After praying, these five young men sang a hymn together. It was then that Mills said loudly over the rain and the wind, “We can do this, if we will!” That moment changed those men forever. Many historians would tell you that all mission organizations in the US trace their history back to the Haystack Prayer Meeting in some way. Yes, these men turned the world upside down. And it all began in a prayer meeting under a haystack.

Haystack Prayer

Detail of the Haystack Monument on the Williams College campus in Williamstown, Massachusetts, marks the birthplace of American foreign missions. Photo by Roger S. Oldham.

At the place where this meeting occurred, a monument stands today, commemorating this historic God moment. At the top of that monument is the phrase, THE FIELD IS THE WORLD. Underneath those words is the following statement: The Birthplace of American Foreign Missions. 1806. It all happened from a prayer meeting.

This reminds me of the words written in Acts 4:31: When they had prayed, the place where they were assembled was shaken, and they were all filled with the Holy Spirit and began to speak God’s message with boldness. Prayer, the power of God, evangelism, and missions all go together. We need to get ourselves back under the haystack!

Over the rain, wind, lightning, and claps of thunder when Samuel Mills declared to the other four young men, “We can do this, if we will!” he saw something before anyone else saw it. He saw that the field truly is the world.

Before the awakenings and great movements of God in the past, many times God’s people have prayed as long as a decade or more before God moved mightily among the people. Therefore, I call upon Southern Baptists to return to the haystack!

We need to stop being content doing ministry without moments under the haystack. We must return to the haystack, calling out to God extraordinarily, experiencing Him supernaturally, and exploding with a robust vision and commitment to advance the Gospel exponentially everywhere.

According to missiologists, we live in a nation where three out of four people do not have a personal relationship with Christ. We live in a world with 7.275 billion people. Of these 7.275 billion people, just over 3 billion are unreached. An additional 1.25 billion people are engaged only nominally. If we even come close to understanding the spiritual condition of our world and the need for the Gospel, we are facing a daunting challenge.

This is why we need to return to the haystack and come out from underneath it with a renewed belief and commitment to the power of God. Without His power, the task is overwhelming.

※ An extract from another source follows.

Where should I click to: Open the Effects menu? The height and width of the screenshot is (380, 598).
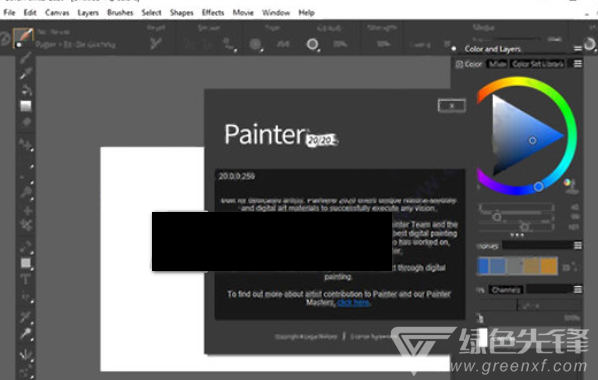coord(213,13)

Without His power, our insufficiency is exposed to the world.

It is time we emerge from underneath the haystack again and truly embrace the vision: THE FIELD IS THE WORLD. It is time we emerge from the haystack again with convictional, God-inspired leadership that declares as Samuel Mills did in 1806: “We can do this, if we will!”

With God’s power, we can reach America’s villages, towns, and cities. With God’s power, we can reach the world, penetrating the darkness of lostness globally. The field is the world. . . . We can do this, if we will!